Pharma has a bogus number called Average Wholesale Price (AWP), which is an amorphous number that changes at their whim. This number is discounted to providers on what they pay which determines their costs after co-pays. The end user of the prescriptions never know the real cost to their insurance for the drugs they take because they see the co-pay and may never look at the explanation of benefits (EOB). Wholesales such as McKesson, Amerisource, etc. all screw with the numbers to make it impossible to know the true cost of the drugs.
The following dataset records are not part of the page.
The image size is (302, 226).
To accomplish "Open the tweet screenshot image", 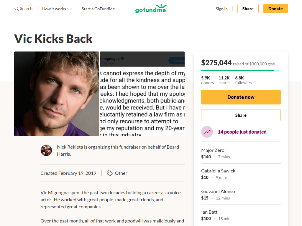I will [142, 94].
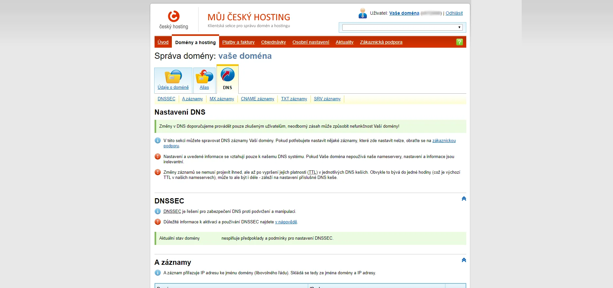Click the Český hosting logo
The height and width of the screenshot is (288, 613).
(x=173, y=20)
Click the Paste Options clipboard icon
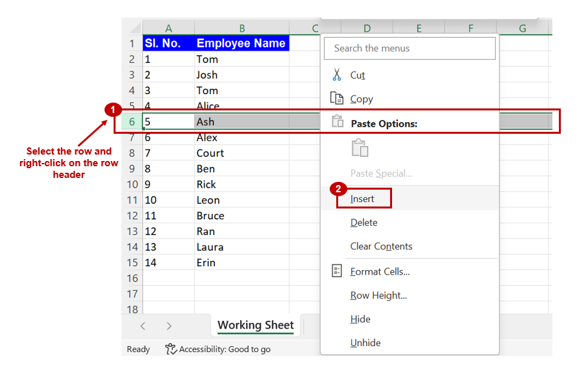The height and width of the screenshot is (376, 579). pyautogui.click(x=338, y=121)
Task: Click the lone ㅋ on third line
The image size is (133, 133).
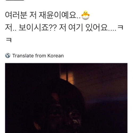Action: click(x=9, y=40)
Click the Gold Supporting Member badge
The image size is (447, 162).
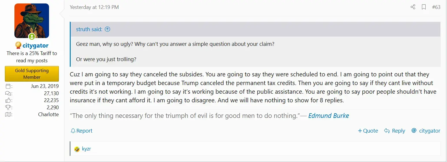[32, 74]
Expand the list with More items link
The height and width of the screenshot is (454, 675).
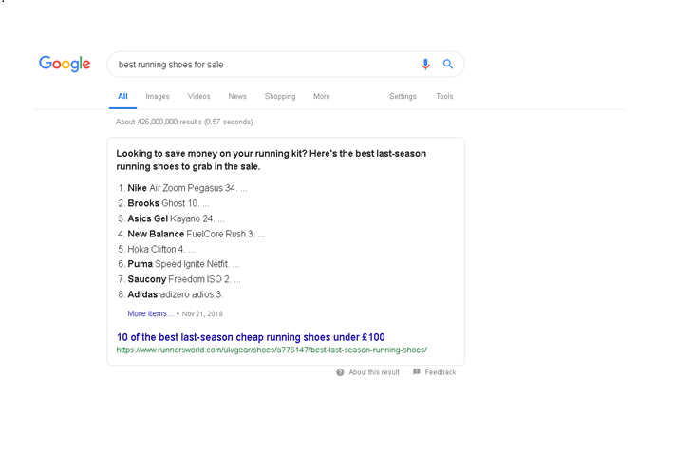[x=150, y=313]
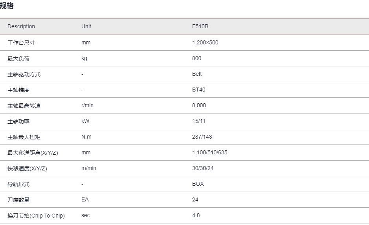The image size is (369, 225).
Task: Select the Description column header
Action: (21, 26)
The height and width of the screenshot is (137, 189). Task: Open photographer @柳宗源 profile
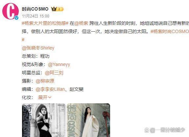[x=45, y=81]
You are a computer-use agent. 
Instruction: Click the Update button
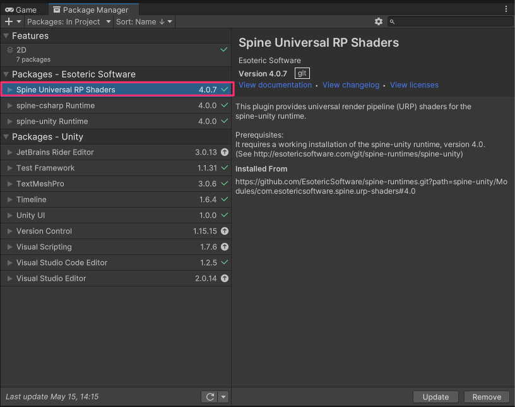point(435,397)
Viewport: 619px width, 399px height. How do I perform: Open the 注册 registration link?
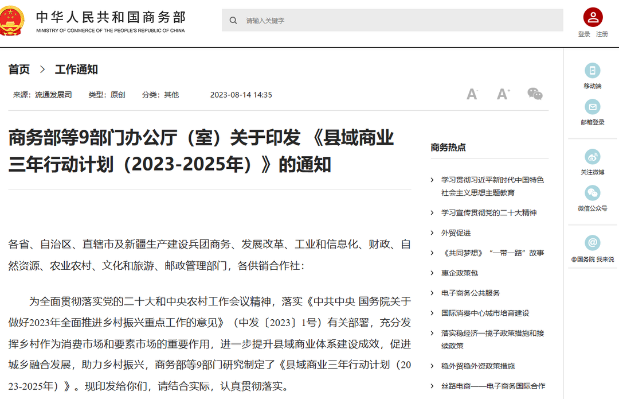point(602,33)
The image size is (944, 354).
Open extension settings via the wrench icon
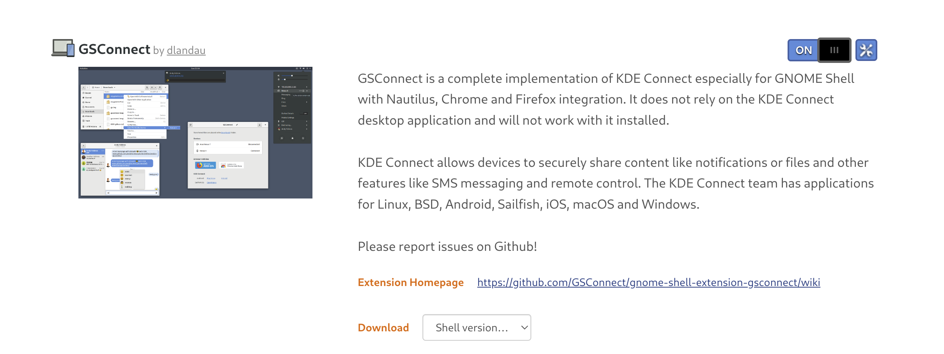pyautogui.click(x=866, y=50)
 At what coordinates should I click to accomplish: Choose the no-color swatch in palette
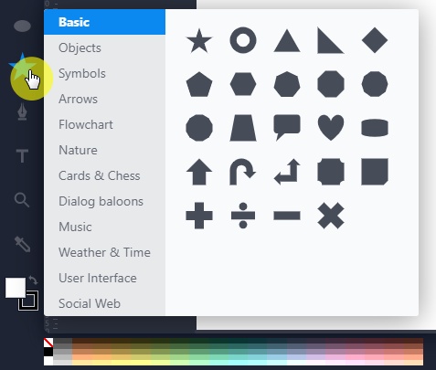tap(48, 343)
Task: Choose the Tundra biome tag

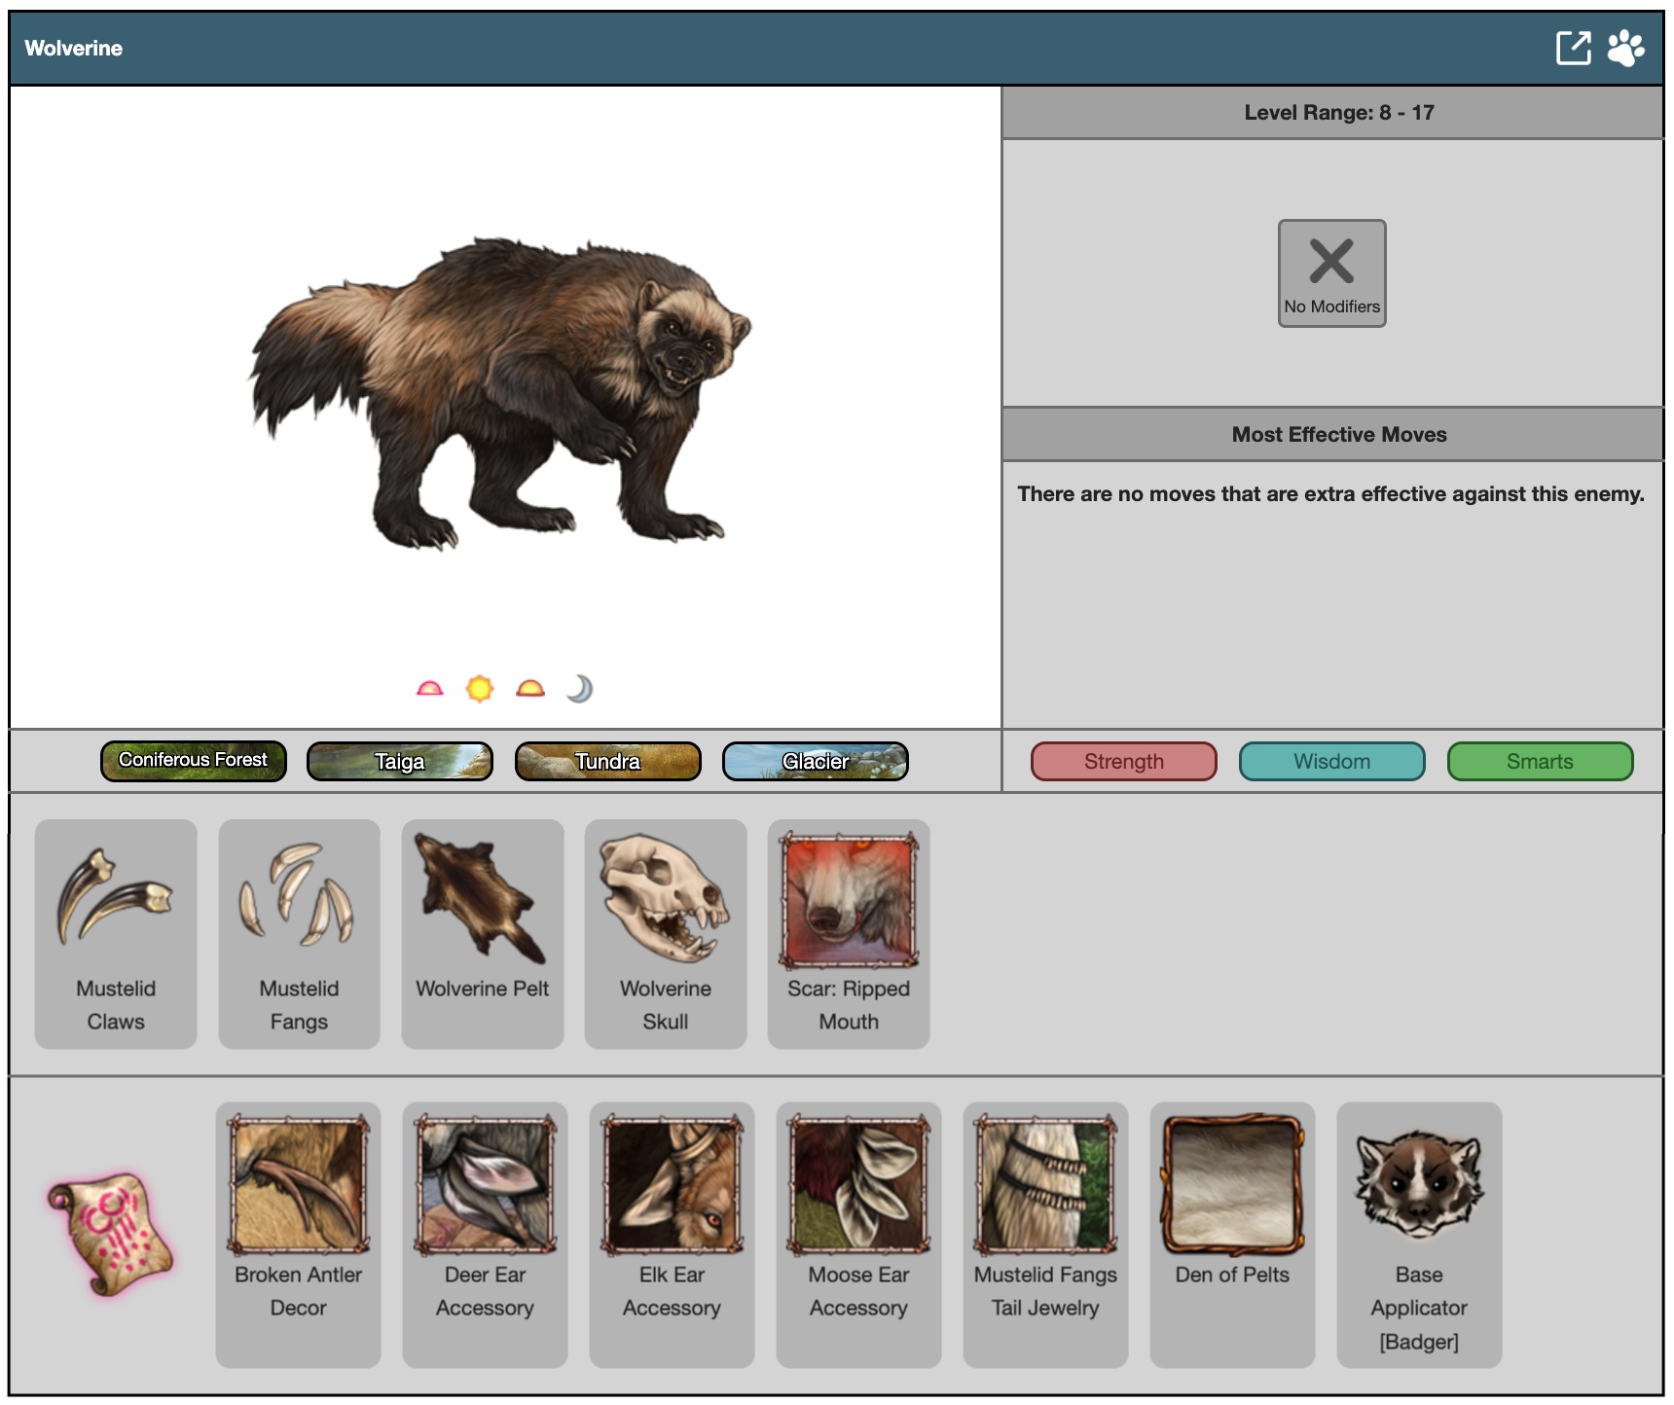Action: tap(608, 761)
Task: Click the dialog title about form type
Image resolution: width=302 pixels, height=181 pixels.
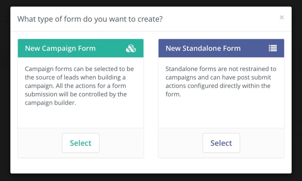Action: pos(90,19)
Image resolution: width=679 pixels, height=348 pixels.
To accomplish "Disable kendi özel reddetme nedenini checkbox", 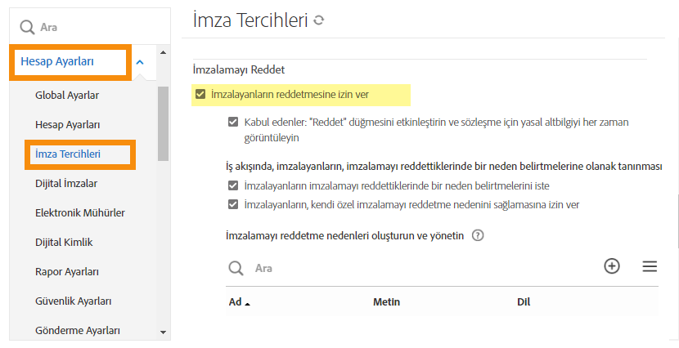I will pos(234,204).
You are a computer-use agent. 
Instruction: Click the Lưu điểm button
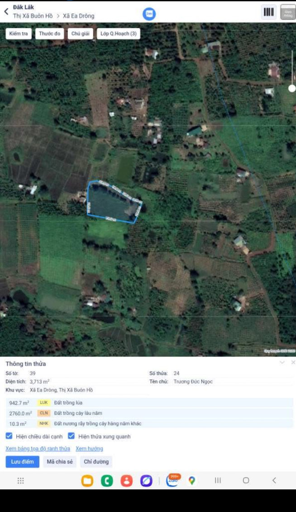point(22,462)
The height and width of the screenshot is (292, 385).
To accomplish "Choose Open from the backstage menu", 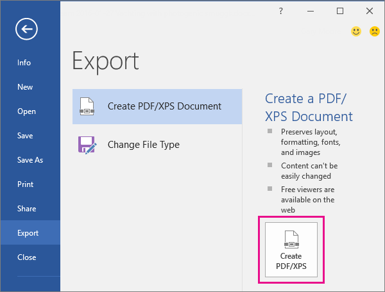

If we want real reform in pharma, the FDA and FTC should require a "stated price" for every branded and generic drug from the manufacturers themselves. The known price should not be different for CVS, Rite-aid, Walgreens or Walmart, SEIU, Teamsters, etc. regardless of wholesaler. Wholesalers can then set their prices and base contracts on what they are willing to charge.
The manufactured price should be the stated price regardless of insurance. The providers can then negotiate from a real number. Medicare and Medicaid can negotiate for pricing based on their amazing volumes instead of having some amorphous number that overcharges the taxpayer to benefit the manufacturers and wholesalers by hidden figure numbers games.
As with many private plans, Medicare and Medicaid should require generics when available. A 90 day supply at $180 for a brand ($30 co-pay in private plans) can cost as little as $30 for a generic ($10 co-pay in private plans). Let market forces protect the taxpayer.